Ticari İş

Ticari İş

TTK MADDE 3- (1) Bu Kanunda düzenlenen hususlarla bir ticari işletmeyi ilgilendiren bütün
işlem ve fiiller ticari işlerdendir.

Ticari İş Karinesi nedir ?

Ticari iş karinesi
MADDE 19- (1) Bir tacirin borçlarının ticari olması asıldır. Ancak, gerçek kişi olan bir
tacir, işlemi yaptığı anda bunun ticari işletmesiyle ilgili olmadığını diğer tarafa açıkça bildirdiği
veya işin ticari sayılmasına durum elverişli olmadığı takdirde borç adi sayılır.
(2) Taraflardan yalnız biri için ticari iş niteliğinde olan sözleşmeler, Kanunda aksine
hüküm bulunmadıkça, diğeri için de ticari iş sayılır
.

Görüldüğü tacirin yaptığı her işlem ve fiil ticari olacak kabul edilmektedir. Ancak bir tacir evine mobilya alırsa bu ticari değildir. Burada borç adi borç olarak tanımlandırılır ancak bu istisna sadece gerçek kişi tacirler için geçerli olduğundan tüzel kişi tacirler tüketici sayılmayacak ve yaptıkları her işlem TTK’ye tabi olacaktır.

Türk Ticaret Kanunu madde 19 uyarınca bir taraf için ticari iş niteliğindeki sözleşmeler kanunda aksine bir hüküm bulunmadıkça diğeri için de ticari iş sayılacaktır. Bu düzenleme tacir olmayan kişilerin aleyhine bir düzenlemedir. Bu düzenleme sadece sözleşmeden kaynaklanabilir diğer durumlar düzenlemeye dahil değildir.
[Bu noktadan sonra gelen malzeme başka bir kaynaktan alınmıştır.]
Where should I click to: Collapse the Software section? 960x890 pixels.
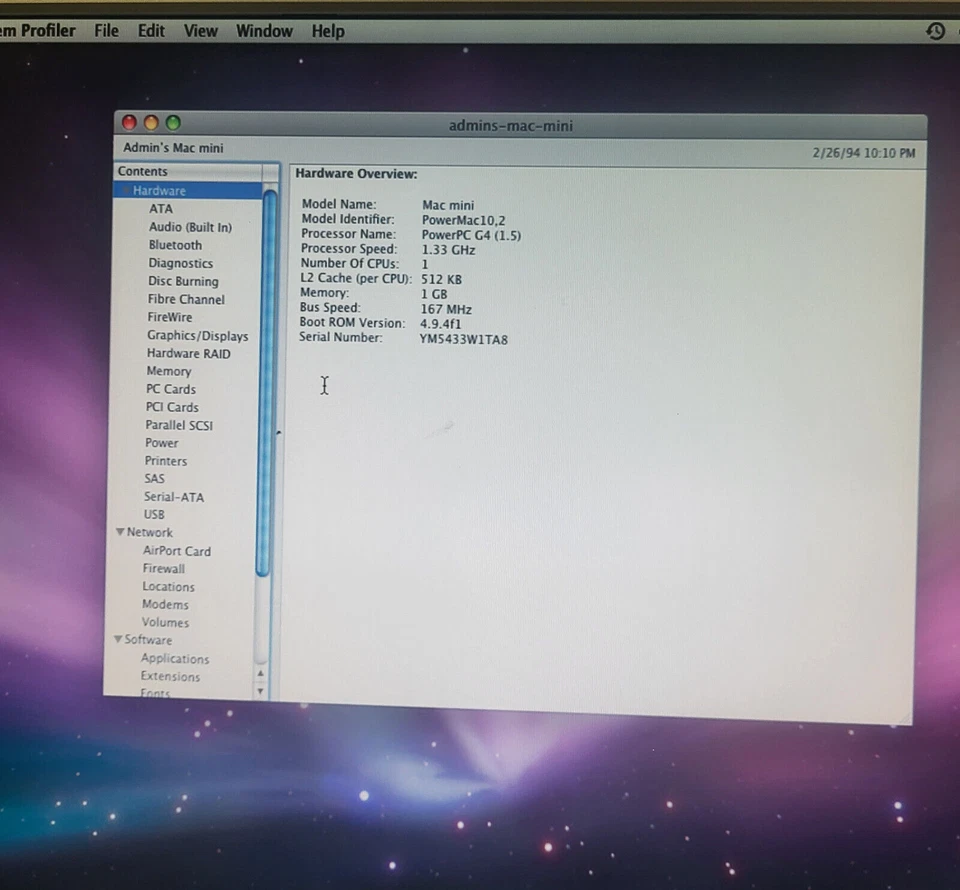(x=118, y=640)
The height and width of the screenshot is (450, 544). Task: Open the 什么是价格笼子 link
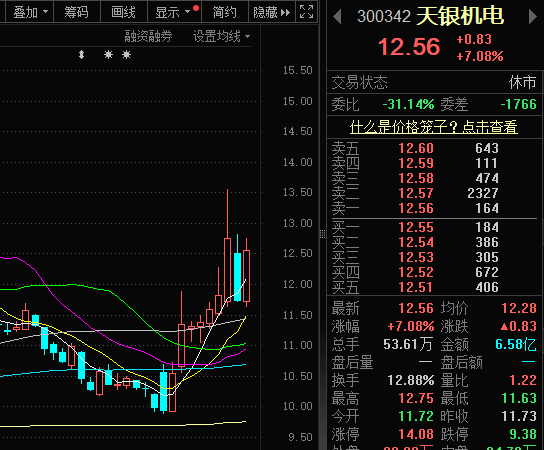click(434, 127)
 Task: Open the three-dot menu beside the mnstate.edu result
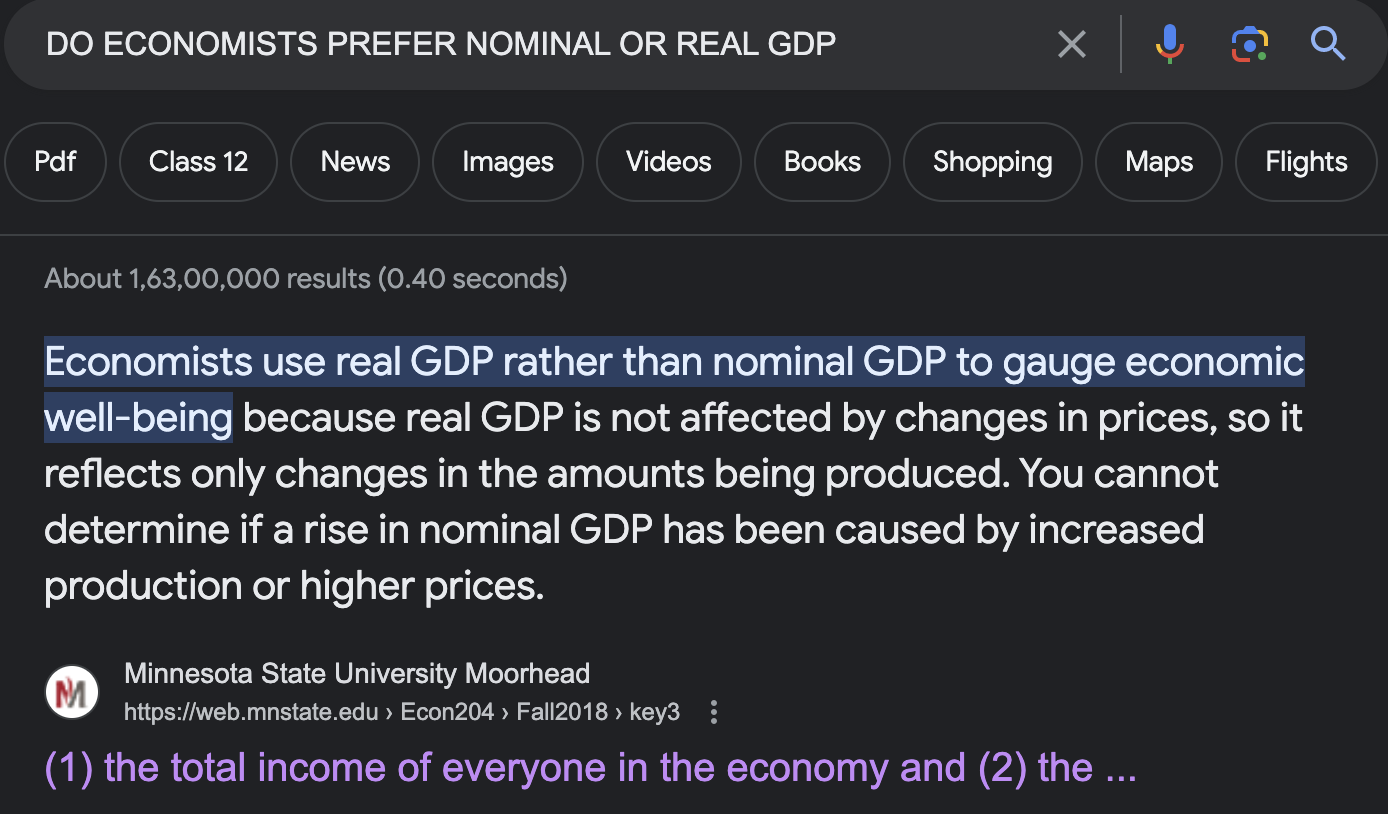click(x=713, y=712)
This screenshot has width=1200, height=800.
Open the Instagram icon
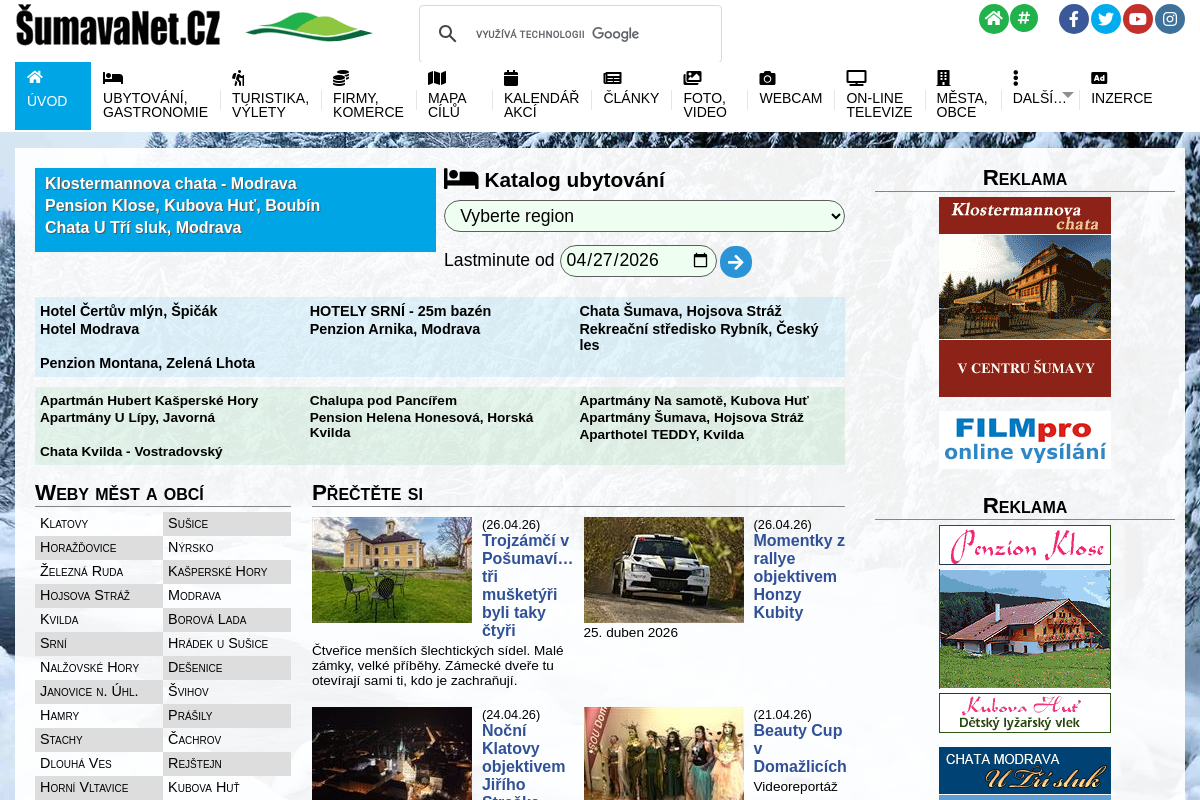(1170, 19)
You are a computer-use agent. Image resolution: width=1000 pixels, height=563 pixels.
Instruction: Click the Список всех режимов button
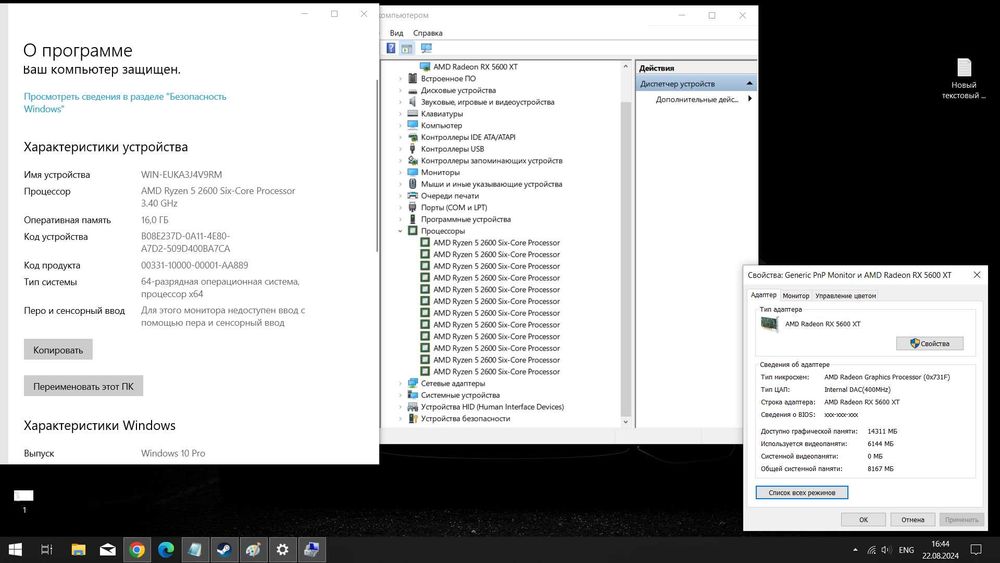click(802, 492)
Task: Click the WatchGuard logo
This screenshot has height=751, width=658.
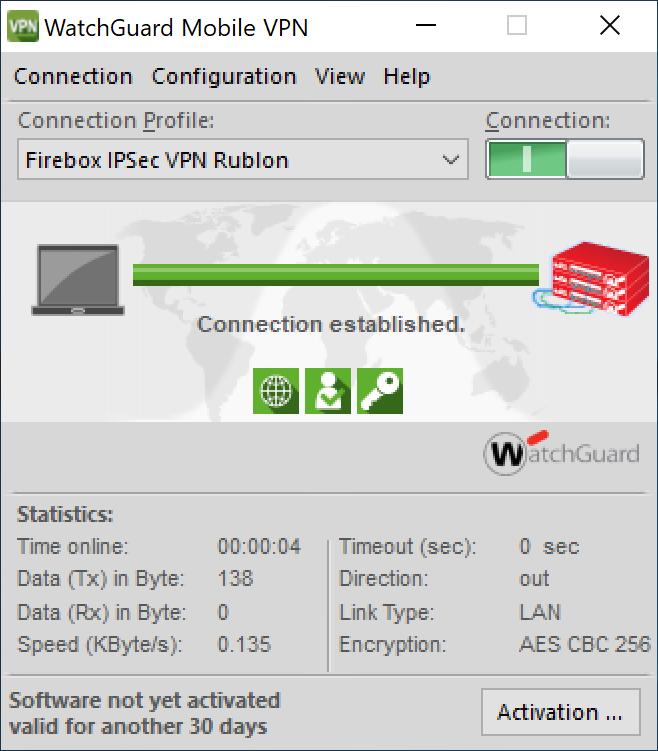Action: (562, 454)
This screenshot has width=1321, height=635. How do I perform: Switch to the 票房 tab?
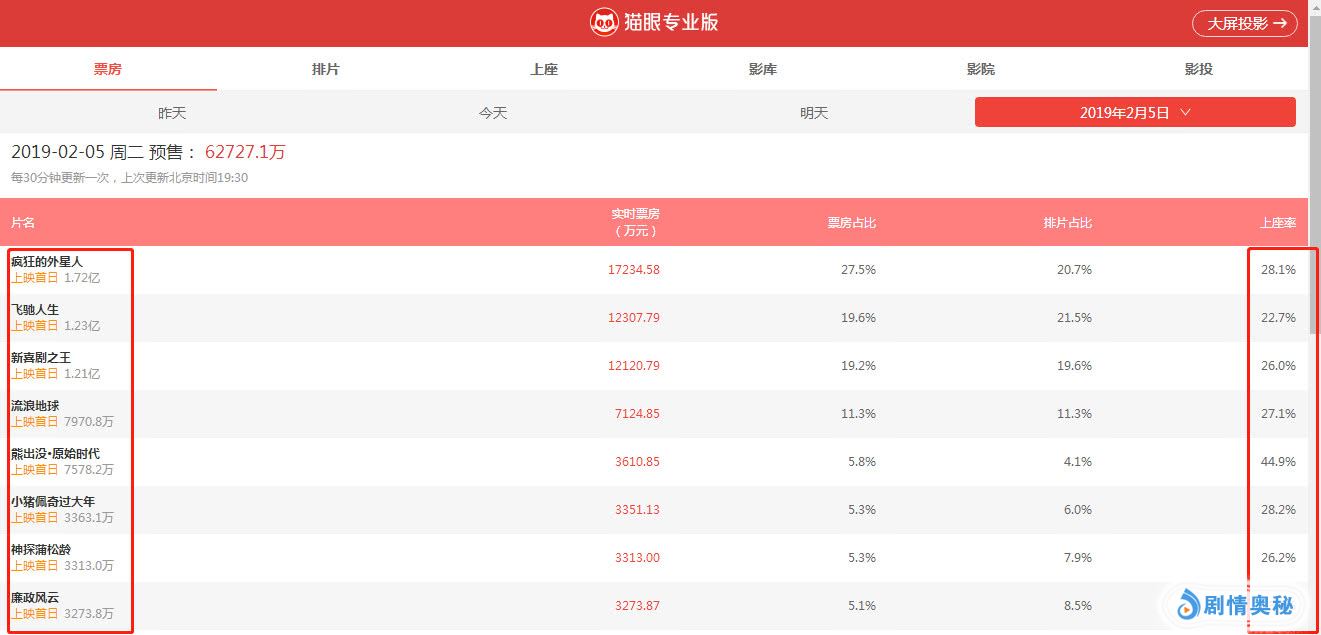[108, 69]
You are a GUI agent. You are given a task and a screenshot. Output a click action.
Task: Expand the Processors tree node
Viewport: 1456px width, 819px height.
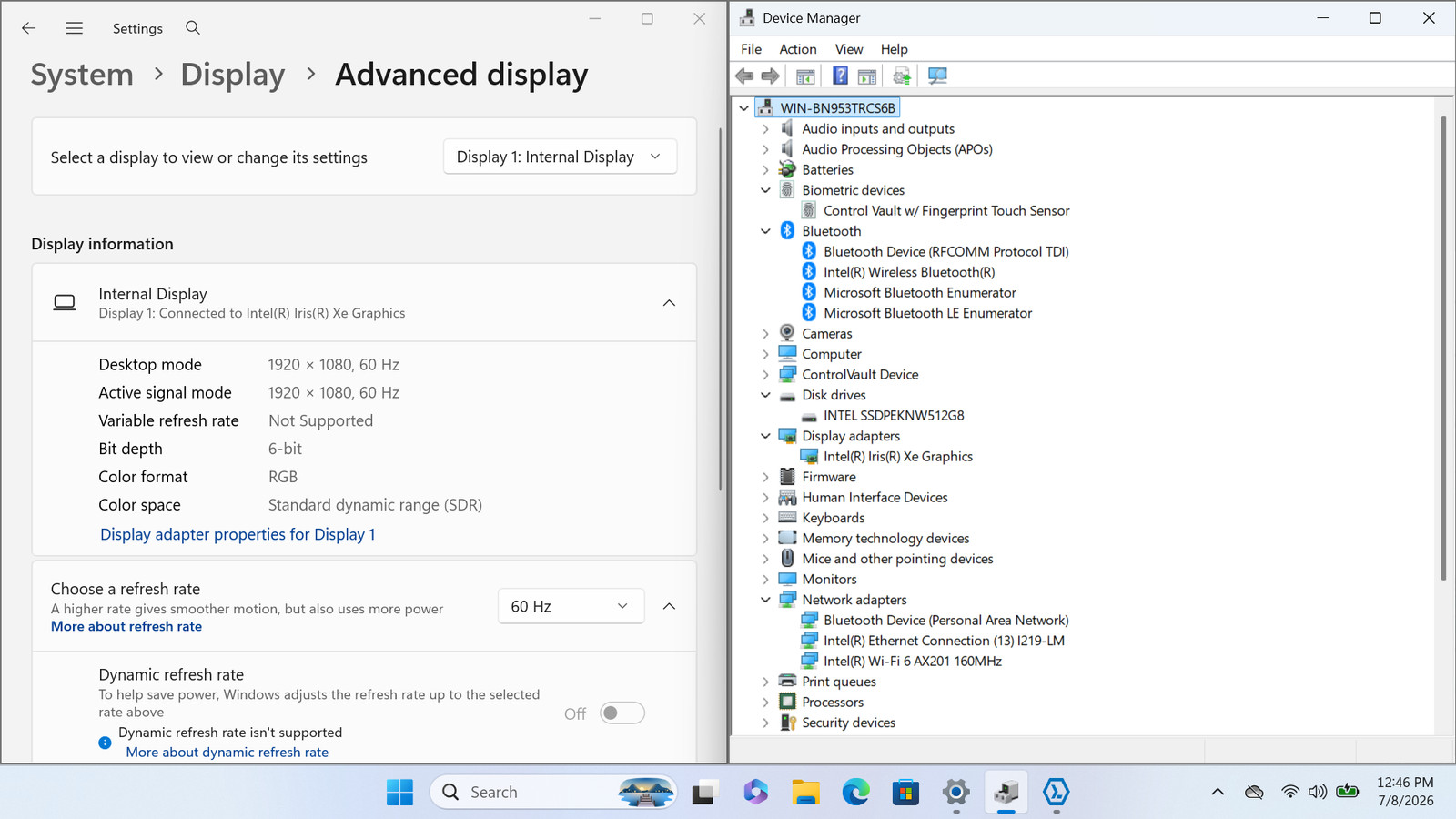pyautogui.click(x=765, y=703)
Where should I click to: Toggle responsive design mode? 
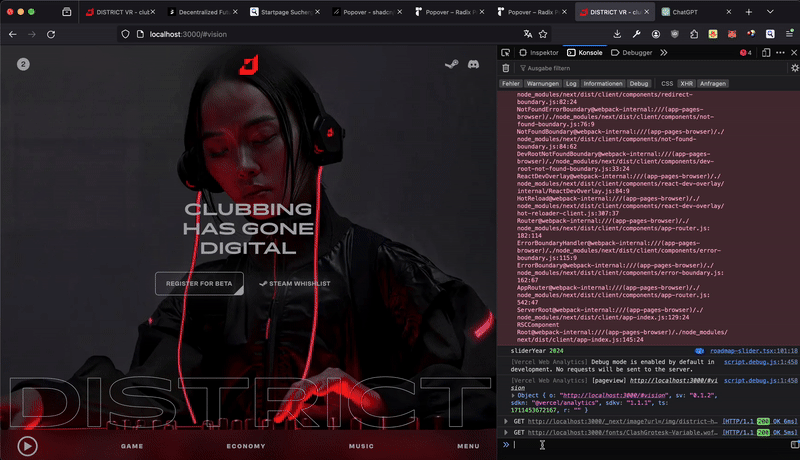[768, 52]
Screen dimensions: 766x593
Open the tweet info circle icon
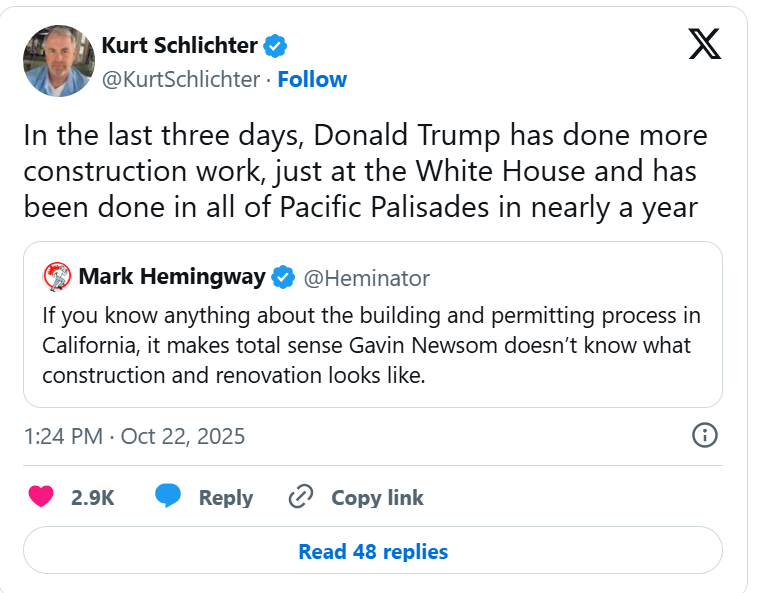tap(704, 435)
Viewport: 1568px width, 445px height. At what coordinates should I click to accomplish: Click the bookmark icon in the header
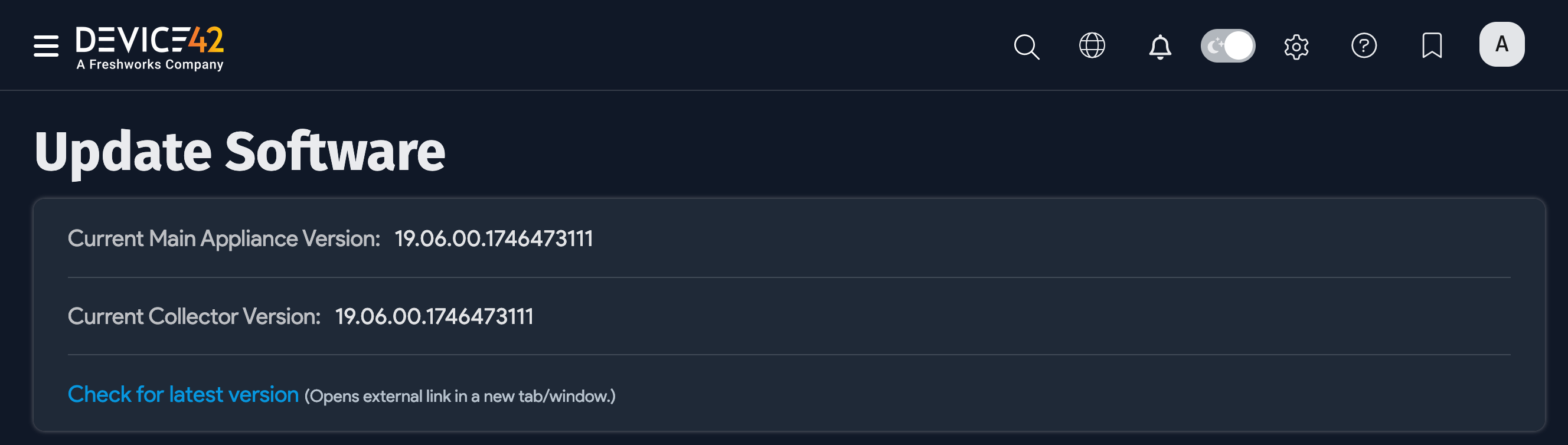(x=1431, y=45)
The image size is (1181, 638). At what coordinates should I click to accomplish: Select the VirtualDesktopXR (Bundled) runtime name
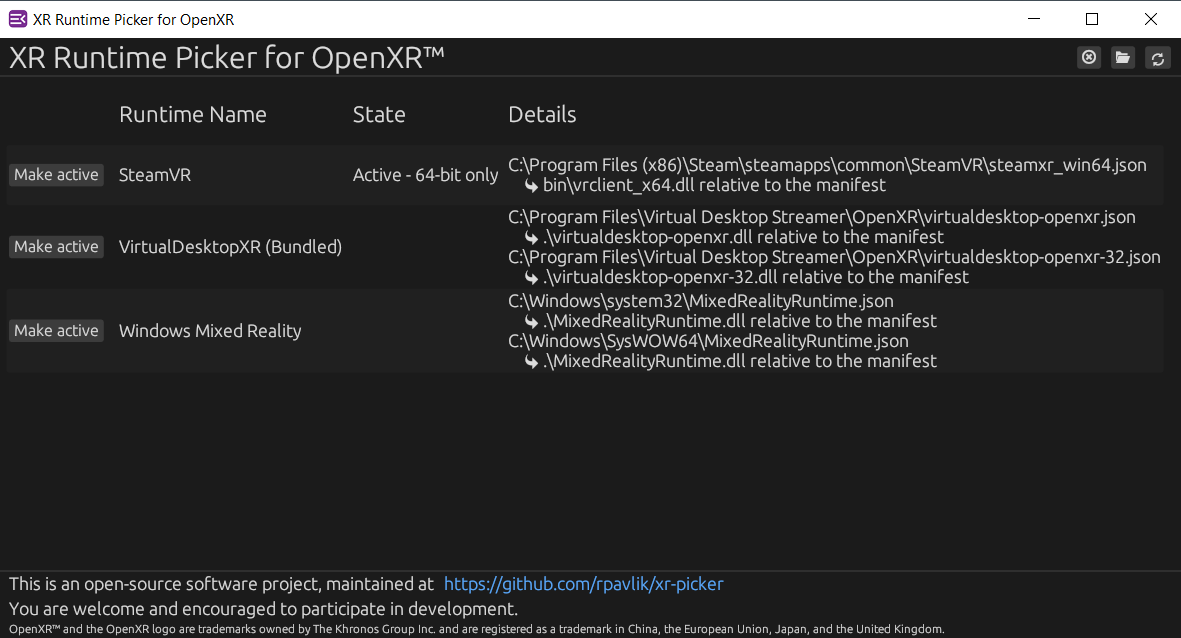[230, 247]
İki tacir arasındaki sözleşmelerde bir taraf o işlemin işletmesi ile ilgili olmadığı ve kendisinin tüketici olduğunu bildirse dahi diğer taraf olan tacir tarafından o işlem ticari olmaya devam etmektedir.

Ticari İş Sayılmaya Bağlanan Sonuçlar

Müteselsil Sorumluluk

MADDE 7- İki veya daha fazla kişi, içlerinden yalnız biri veya hepsi için ticari niteliği
haiz bir iş dolayısıyla, diğer bir kimseye karşı birlikte borç altına girerse, kanunda veya
sözleşmede aksi öngörülmemişse müteselsilen sorumlu olurlar. Ancak, kefil ve kefillere,
taahhüt veya ödemenin yapılmadığı veya yerine getirilmediği ihbar edilmeden temerrüt faizi
yürütülemez. Ticari borçlara kefalet hâlinde, hem asıl borçlu ile kefil, hem de kefiller arasındaki
ilişkilerde de birinci fıkra hükmü geçerli olur.

Ticari iş nedeniyle müteselsil sorumluğun oluşmaması için sözleşmede bunun kabul edilmediğine yönelik bir açıklamanın olması veya kanunda buna yönelik bir düzenleme olması gerekir.

Ticari bir borca kefalet halinde sözleşmede aksi kararlaştırılmış olmadığı sürece kefil borçluyla birlikte müteselsilen sorumlu tutulacaktır. Alacaklı kişi borçlu ile beraber kefile de takip yapmaksızın başvurma hakkı kazanır.

Eğer borca yönelik birden fazla kefil var ise bu kefiller kendi payları oranında değil borcun tamamından sorumlu olacaklardır. Bir diğer deyişle kefiller borçlu ile aynı borçtan sorumlu olacaklardır.

Ticari İşlerde Faiz

Ticari işlerde faiz kapital yani anapara faizi ve temerrüt faizi olarak ikiye ayrılır. Kapital faizi belli bir para tutarının talep hakkına sahip bulunan alacaklıya bu paradan belli bir süre yoksun kalması nedeniyle borcun vadesine kadar ödenen karşılığı ifade eder. Temerrüt faizi ise zamanında ödenemeyen para borcu yüzünden temerrüde düşen borçlu tarafından ödenmesi gereken faizdir.
TTK MADDE 10- (1) Aksine sözleşme yoksa, ticari bir borcun faizi, vadenin bitiminden ve belli bir vade yoksa ihtar
gününden itibaren işlemeye başlar.

BK M.152 : Temerrüt faizi asıl alacağın zaman aşımına tabidir.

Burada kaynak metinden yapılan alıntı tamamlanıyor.